The Stone Wars end, but at what cost?
“If the Earth can’t support seven billion people, then all seven billion of us just have to figure out a way! That’s how science works!”
As Dr. Stone Volume 10 opens with a dirty back-stabbing, we’re treated to this stirring quote from Senku. Think on this: how often have you seen the likes of overpopulation, climate change, or a certain ongoing pandemic bringing doom and gloom to the prospect of our future? It’s easy to throw your hands up and go “welp, we’re doomed” at the sheet weight of it all, instead choosing to stoically go about your lives as the world teeters towards oblivion, yet Senku isn’t interested in such cynicism. Dr. Stone‘s brand of science is perhaps what renders it the most thematically authentic serial in Weekly Shonen Jump today: it’s not something that merely grants hope; nay, anything’s a realizable goal so long as people work together.
A hackneyed age-old message, to be sure, yet merely observe how events unfold here: some folks like Tsukasa — our former antagonist, who just found himself on the other end of Hyoga’s spear — aren’t quite as idealistic, believing only those worthy enough can rebuild the world from extinction. Meanwhile, Hyoga shrugs off any such values and only seeks to exploit Earth’s crisis for satisfying his own blood-lust, selfishly scheming for a genocidal culling to bump off the weak.

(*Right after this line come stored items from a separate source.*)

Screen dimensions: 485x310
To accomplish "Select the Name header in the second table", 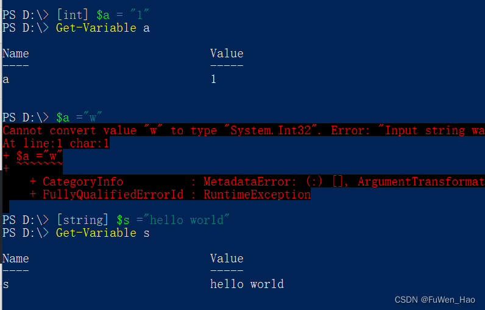I will click(x=15, y=259).
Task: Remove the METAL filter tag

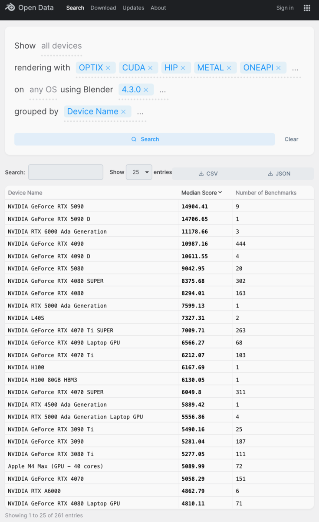Action: coord(229,68)
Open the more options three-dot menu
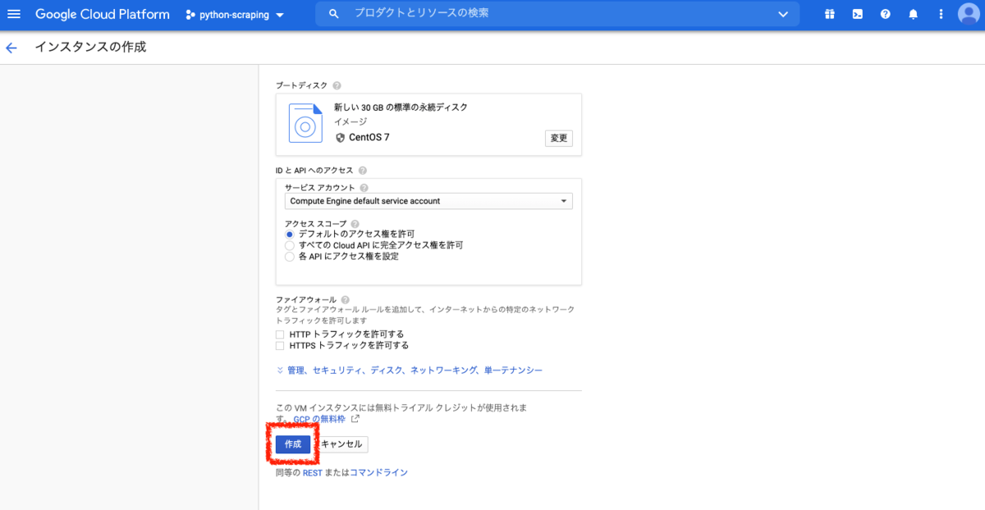 (940, 13)
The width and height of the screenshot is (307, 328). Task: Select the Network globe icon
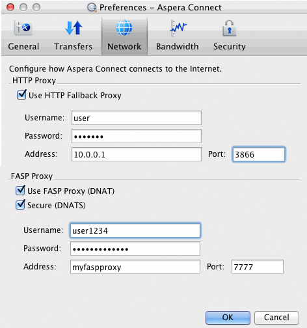(124, 27)
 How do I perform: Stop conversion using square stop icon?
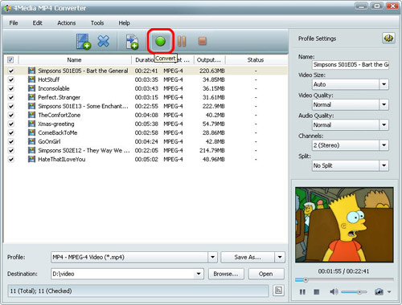[x=202, y=41]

It’s here where Senku’s earthbound pragmatism vindicates itself yet again — for all his stone-cold objectivity, his left-field inventions all spring from a genuine desire to benefit even those we hold in disdain. (Let’s not forget it was his desire to revive everybody that turned Tsukasa against him.) It’s a benevolence proving itself this manga’s rock, all culminating into putting a certain villain into cold sleep.

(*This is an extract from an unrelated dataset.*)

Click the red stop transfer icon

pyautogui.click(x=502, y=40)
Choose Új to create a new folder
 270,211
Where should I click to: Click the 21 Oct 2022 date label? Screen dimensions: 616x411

All this feeds into an energizing battle that puts a permanent end to the Tsukasa Empire, yet its aftereffects still linger throughout the volume. Really, as much as we know Tsukasa and Hyoga’s methods for reviving the world are utterly wrong, it’s not hard to imagine why the former distrusted humanity’s capability to revive itself; really, let’s say Senku and co. succeed in their efforts to de-petrify humanity from their stone prisons and reboot civilization — who’s to say mankind won’t revert to their greedy, man-eat-world ways? If anything, our latest revived recruit in Ryusui Nanami may prove Tsukasa’s worst fears, as this former ship tycoon’s willing to lend his navigational skills for the sake of rebuilding the world…for a price.
Hot air balloon, a-hoy!
Let’s face it: it was only a matter of time before money re-manifested into the Stone World, with Ryusui’s demand for “Drago” currency in exchange for oil driving primitives and pre-Stone World denizens alike into concocting mad schemes for cold, hard cash. The back-half of Volume 10 goes all-in on Dr. Stone‘s trademark comedy, with everything from gag manga to cloth tailoring marching to the tune of a man who, in less than a day, already establishes himself as a Stone Age millionaire. Not that I hold it against Ryusui: he’s hardly as cold-hearted as the corrupt elites Tsukasa feared, and if nothing else, he’s not to be unchallenged: might the mighty tycoon’s reserves be steadily utilized for the purposes of a pair of sneaky tricksters?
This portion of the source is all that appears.